Clock and control signals synchronize the other signals passing between controller 20 and the 
memory devices. Although memory bus 22 may use a separate signal line for each memory 
signal (e.g., 32 address lines to transfer a 32-bit-wide address in one clock cycle and 32 data 
lines to transfer a 32-bit-wide data word in one clock cycle), various schemes also exist to re- 
use one or more signal lines for different memory signals during different clock cycles of a 
memory transaction. 

In the configuration shown in Figure 1, memory bus 22 is a multi-drop memory bus. 
In other words, bus 22 is arranged with a backbone of signal lines. A signal line stub, or 
"drop", connects each of the memory devices (e.g., 26 A) to the backbone.
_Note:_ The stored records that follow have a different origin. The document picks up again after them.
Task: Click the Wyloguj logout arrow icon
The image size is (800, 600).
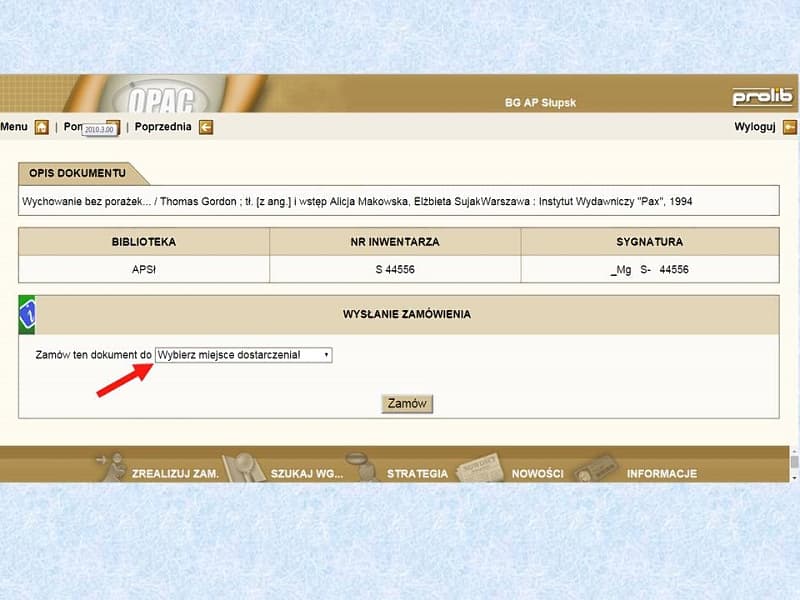Action: pos(789,127)
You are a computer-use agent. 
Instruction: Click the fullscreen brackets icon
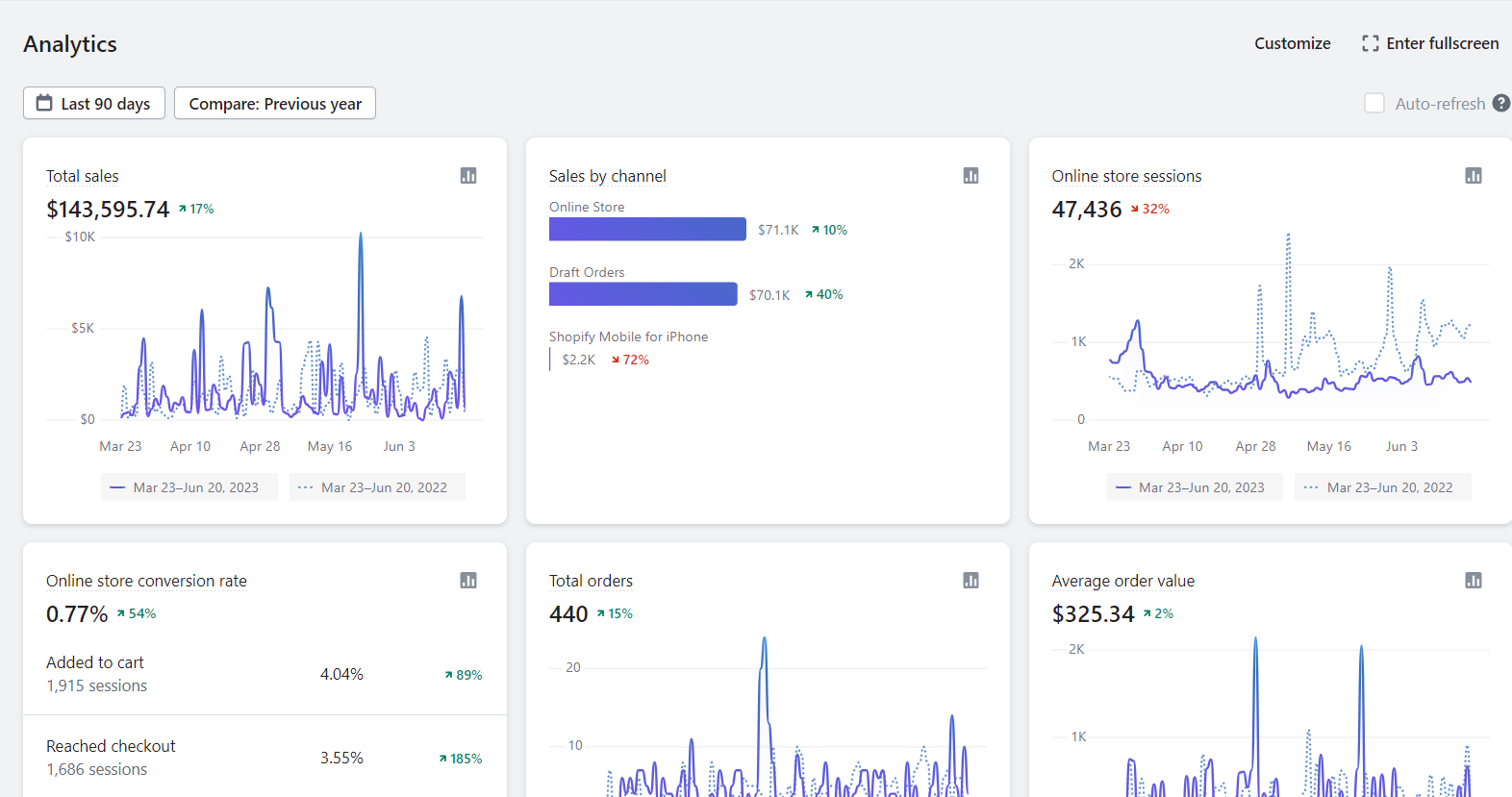[x=1370, y=43]
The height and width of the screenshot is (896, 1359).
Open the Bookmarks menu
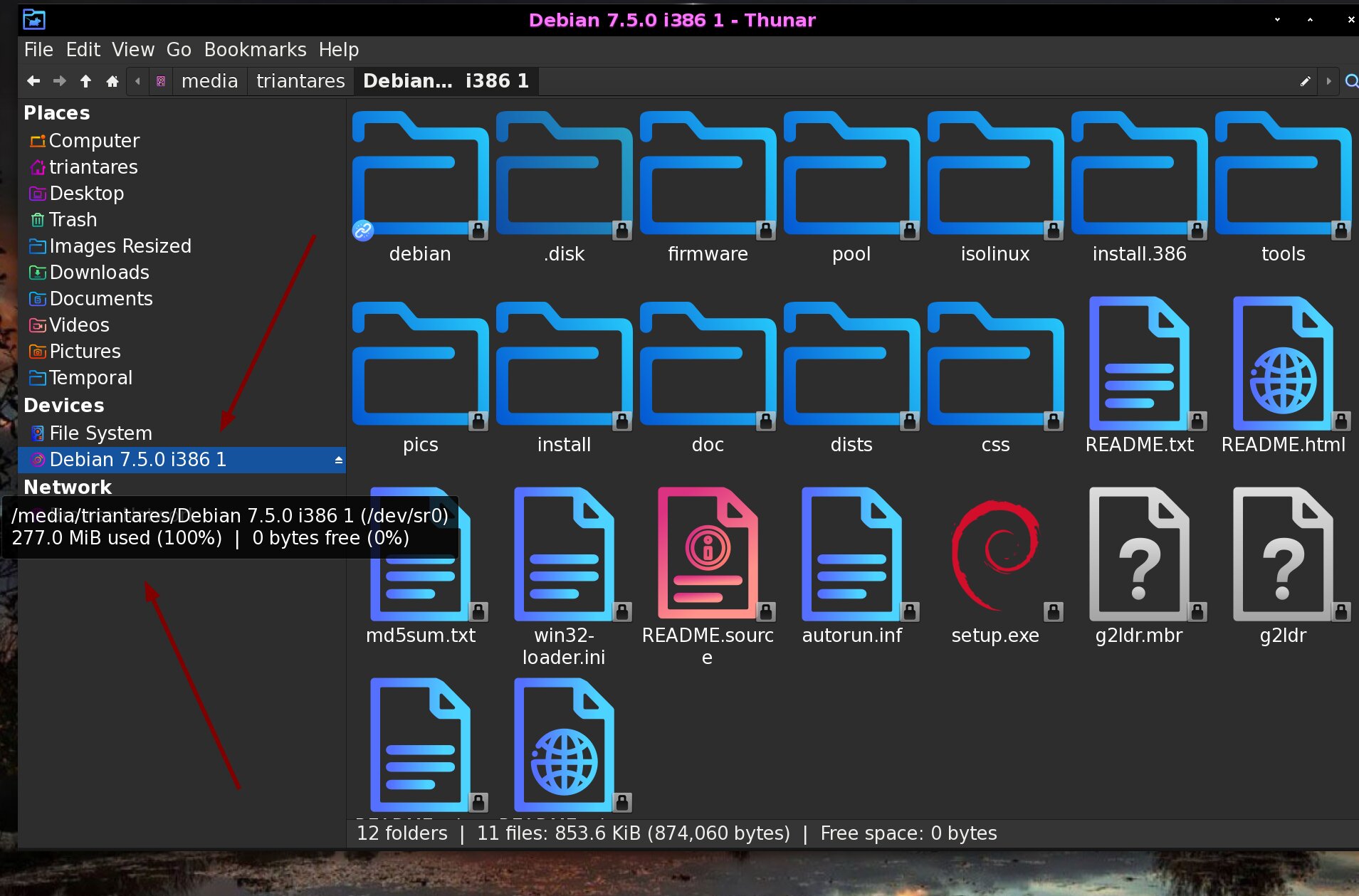coord(255,50)
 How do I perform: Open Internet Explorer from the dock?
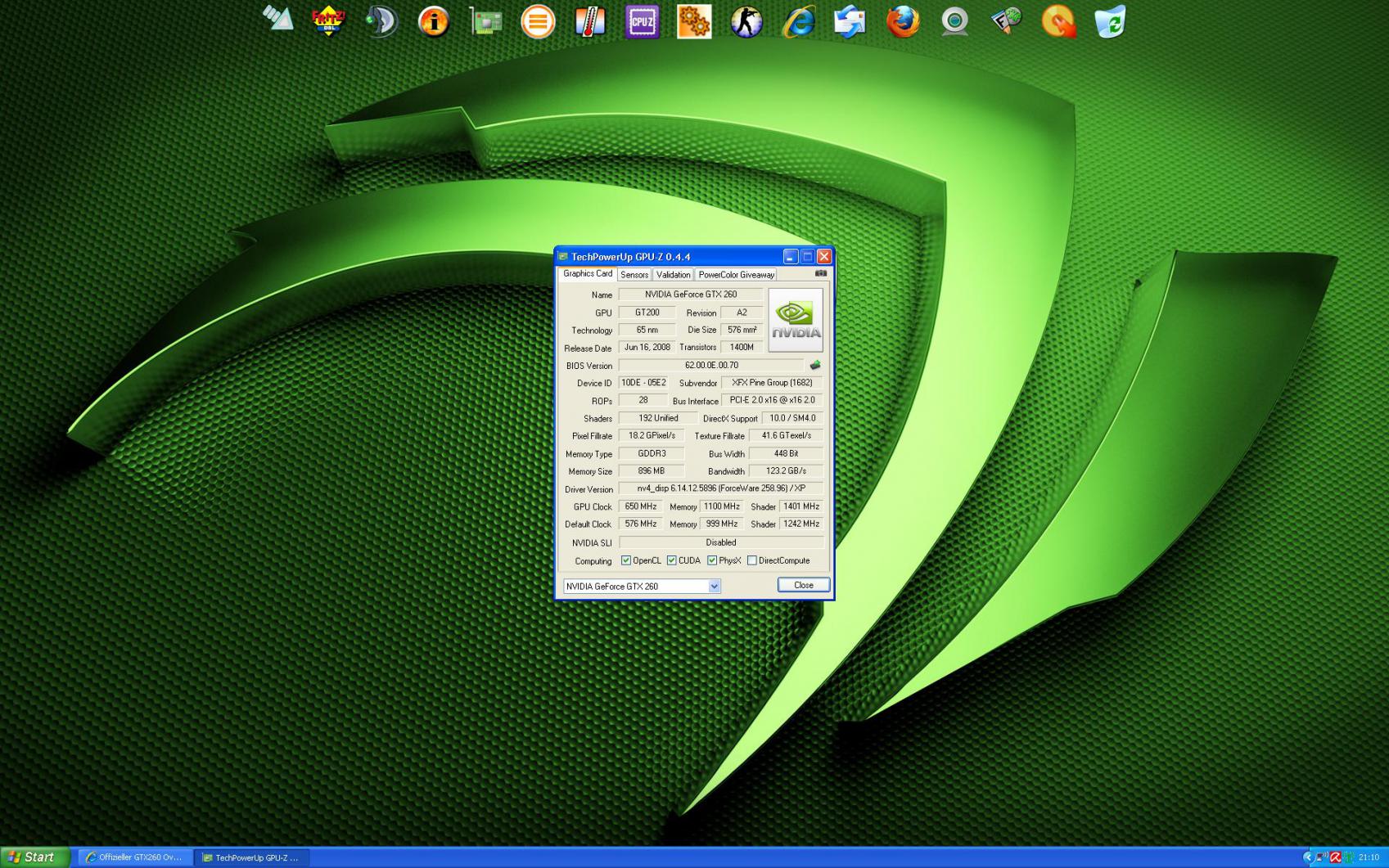click(798, 22)
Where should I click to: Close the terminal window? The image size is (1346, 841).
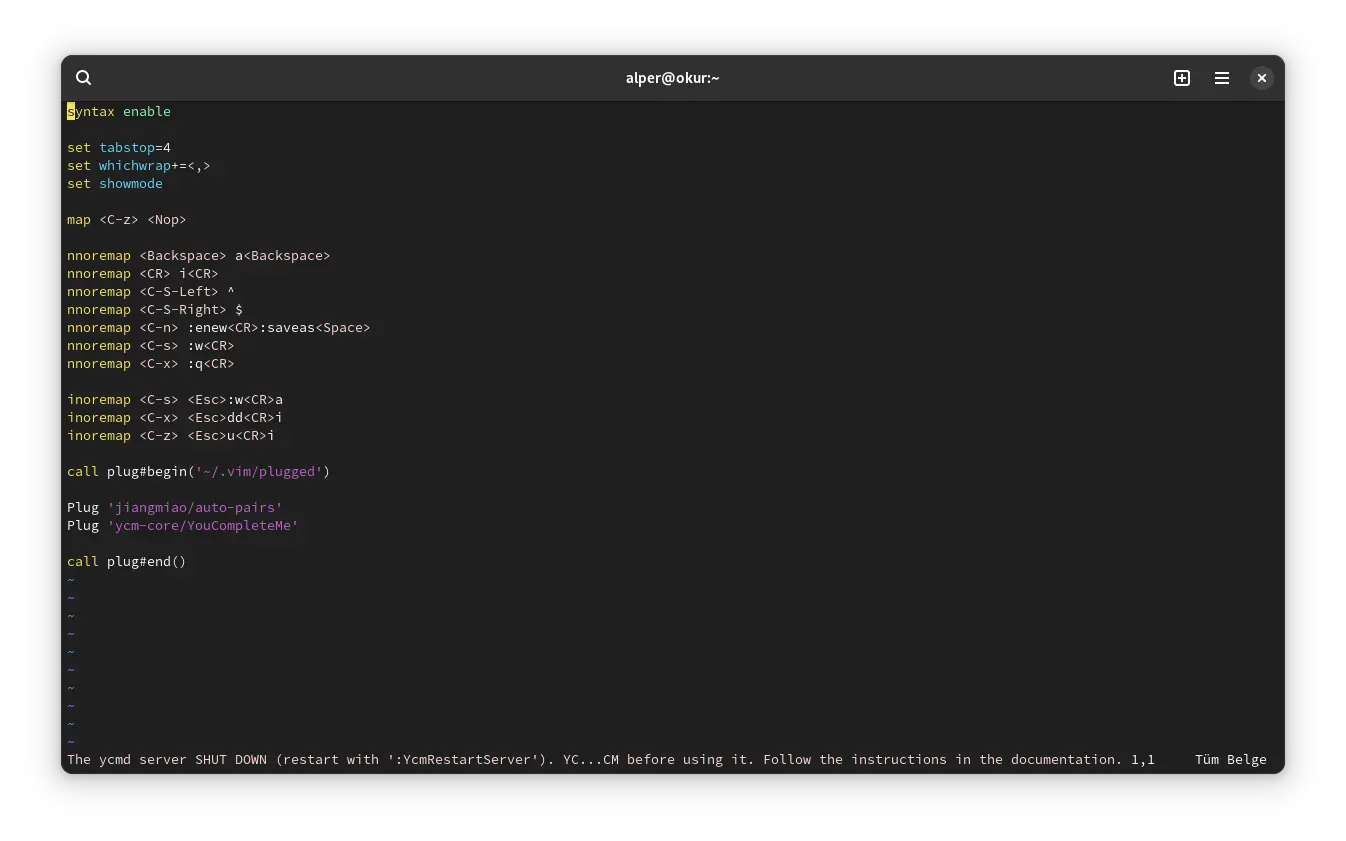click(x=1262, y=78)
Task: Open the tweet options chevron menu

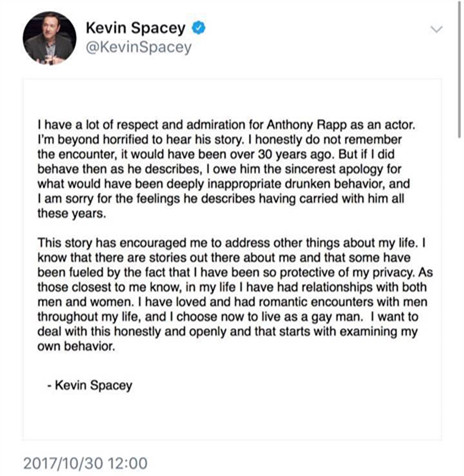Action: pyautogui.click(x=436, y=29)
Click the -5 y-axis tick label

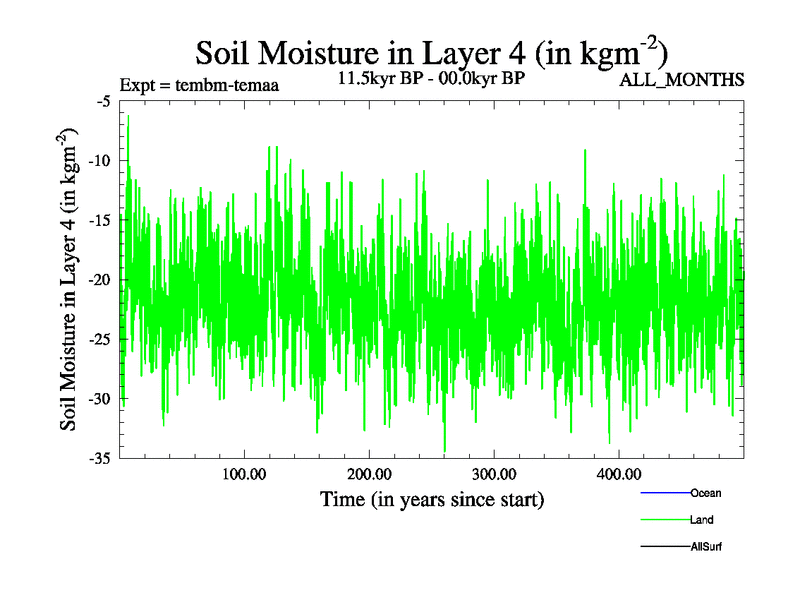pos(103,101)
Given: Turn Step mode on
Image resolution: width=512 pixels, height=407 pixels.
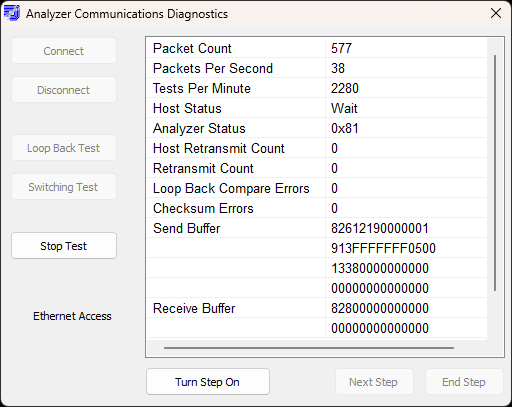Looking at the screenshot, I should 208,382.
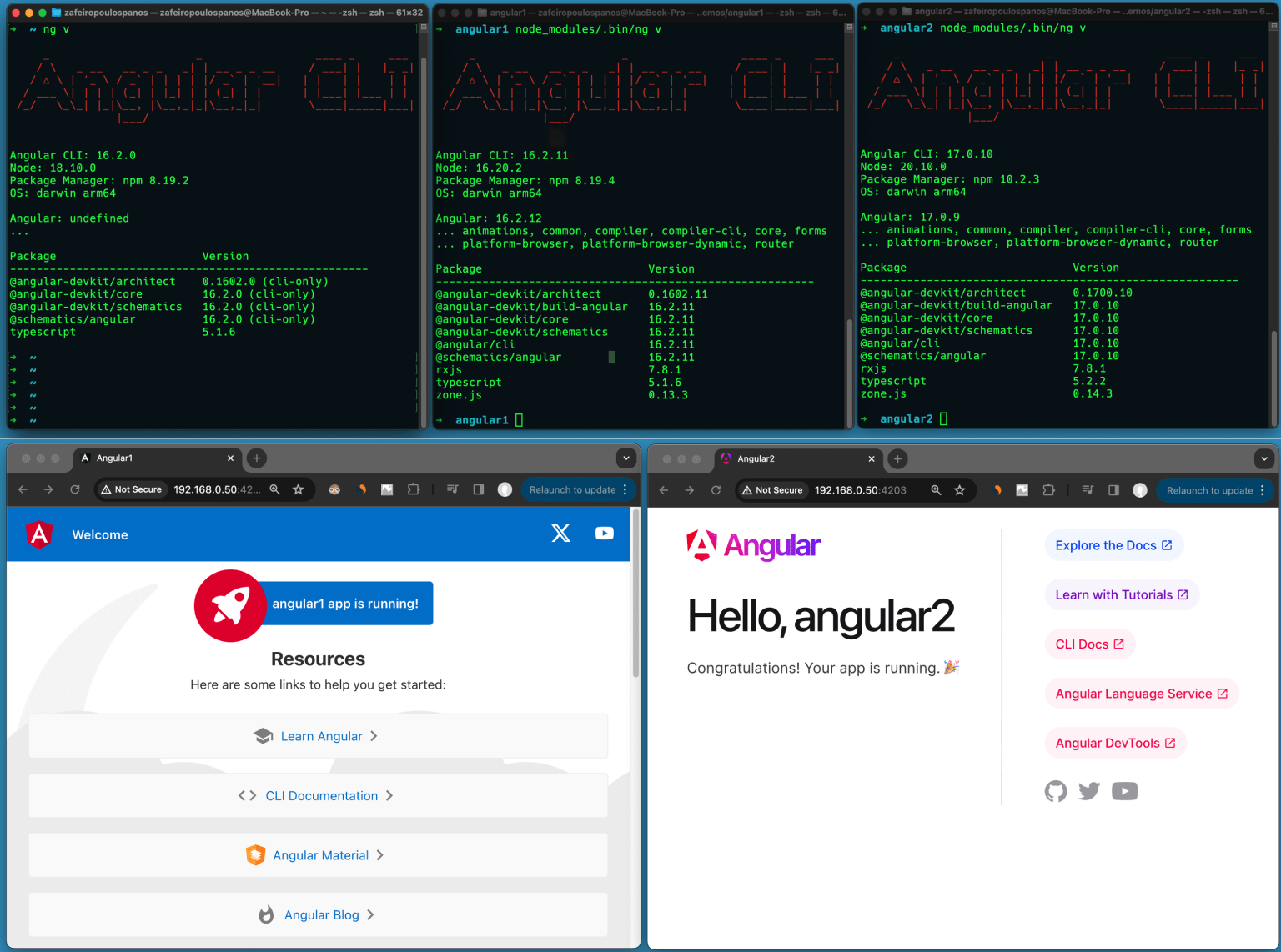Toggle the bookmark star for the Angular2 page
The width and height of the screenshot is (1281, 952).
coord(962,490)
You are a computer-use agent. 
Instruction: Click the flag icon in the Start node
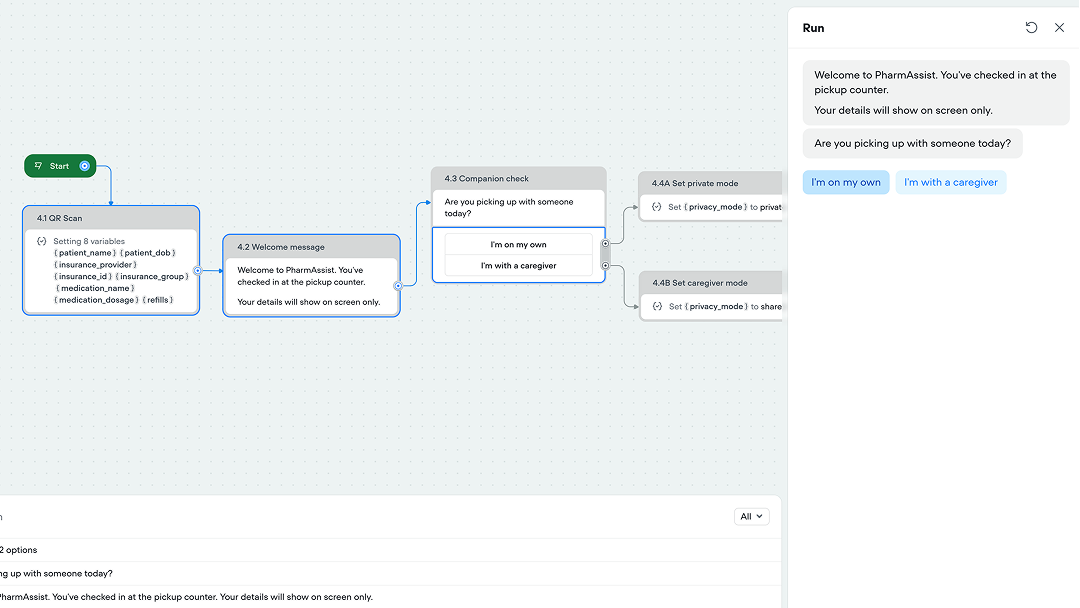click(x=39, y=166)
Typically, 
memory bus 22 will comprise a collection of leads routed on a printed circuit board 21 known 
as the "main board" or "motherboard". Memory controller 20 mounts to motherboard 21 and 
connects to one end of the leads comprising memory bus 22. Each drop of memory bus 22 
connects to an electrical terminator, or socket. A typical main board contains multiple 
memory sockets, e.g., the three sockets 28A, 28B, and 28C shown in Figure 1. 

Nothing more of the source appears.